Di Fabio Gaudiosi
La vita della Satrapi
fumettista può essere raccontata partendo dallo sguardo della Marjane bambina,
protagonista della sua opera più importante, Persepolis (edito in Italia
da Rizzoli), pubblicata per la prima volta nell’ormai lontano Duemila. L’artista
iraniana, nata quando nel Paese vi era ancora lo Shah, conobbe fin da subito il
cambio di regime, crescendo sotto la dittatura di Khomeini.
Improvvisamente, la vita
di un popolo venne stravolta, svilendo i propositi della rivoluzione del 1979,
che nasceva con l’intento di liberarsi dell’autoritarismo monarchico e che
invece precipitò in una dittatura ancora più feroce, più invasiva, più assoluta.

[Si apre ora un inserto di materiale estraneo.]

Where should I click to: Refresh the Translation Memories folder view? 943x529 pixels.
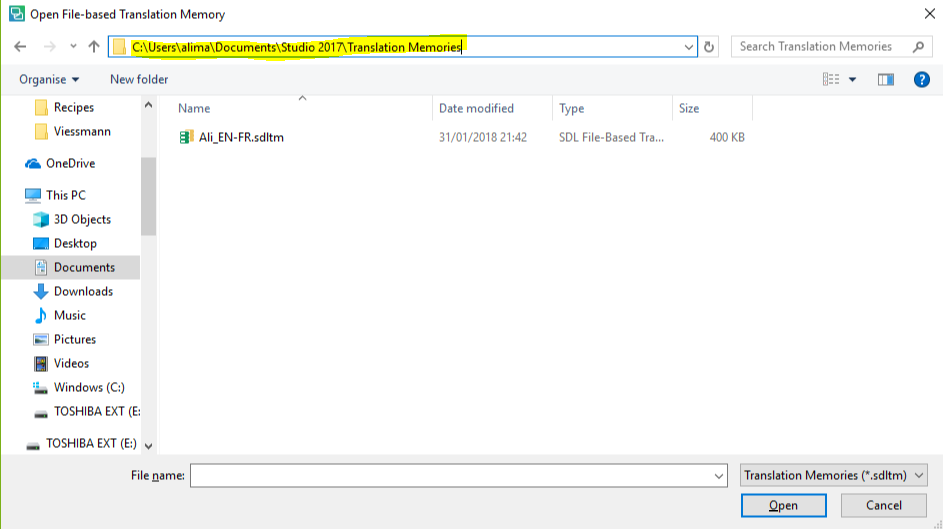tap(709, 47)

La vita delle donne cambiò drasticamente, privandole dei propri diritti, dei
propri spazi d’identità, facendole diventare mere pedine di una scacchiera che
negava loro l’espressione della parola, dell’indipendenza, del desiderio. Agli
occhi dell’Occidente, l’Iran divenne fanatismo, follia politica e religiosa,
luogo di paura e morte, avvolto dalle nuvole di fumo delle fiamme accese nelle
piazze.
Per queste ragioni
Marjane Satrapi non si rassegnò, decidendo di portare al pubblico un’altra
narrazione, in cui l’Iran potesse essere raccontato partendo dal popolo,
entrando nelle porte delle case attraverso le vite delle famiglie che le
abitavano, illustrando le prevaricazioni di un potere che provava a penetrare
in modo sempre più sottile nella quotidianità, finendo per svilire gli stessi
valori che pretendeva di difendere dichiarando guerra all’Occidente.
Persepolis
è il tentativo di ribellarsi, di dichiarare guerra agli Ayatollah difendendo
una memoria privata che non coincideva con quella che il governo voleva fosse
professata, proponendo una realtà guardata dagli occhi di sé stessa bambina,
quando ancora non conosceva le catene della tirannia. Come evidenziato da
Alessia Melcangi su La Stampa, Satrapi desacralizza l’inferno della
dittatura, ne traduce il significato indagandone l’origine, mostrando l’orrore
di cui l’uomo è capace ma anche la sua transitorietà. La fumettista annuncia
con la sua opera la fallibilità del regime, la possibilità di un suo
superamento, poiché così com’era stato concepito sarebbe stato possibile anche
annientarlo.
Nelle vignette si evince
come l’Iran non sia abitato da mostri, ma da uomini e donne obbligati ad
assoggettarsi a figure a cui finalmente viene restituito un volto, un’identità,
una collocazione politica. Persepolis racconta della complessità di un
popolo che impara a sopravvivere allo Stato, raccontandone i costumi, le
tradizioni, i valori. Soprattutto, mostrandone il desiderio di libertà, che
rimane integro sotto i veli imposti alle donne da uomini non abbastanza potenti
da rinnegare i loro sogni di indipendenza. Difendendo il corpo di qualsiasi
individuo, appartenente solo a chi lo abita, schierandosi al fianco di chi vive
la propria individualità contro l’omologazione del potere.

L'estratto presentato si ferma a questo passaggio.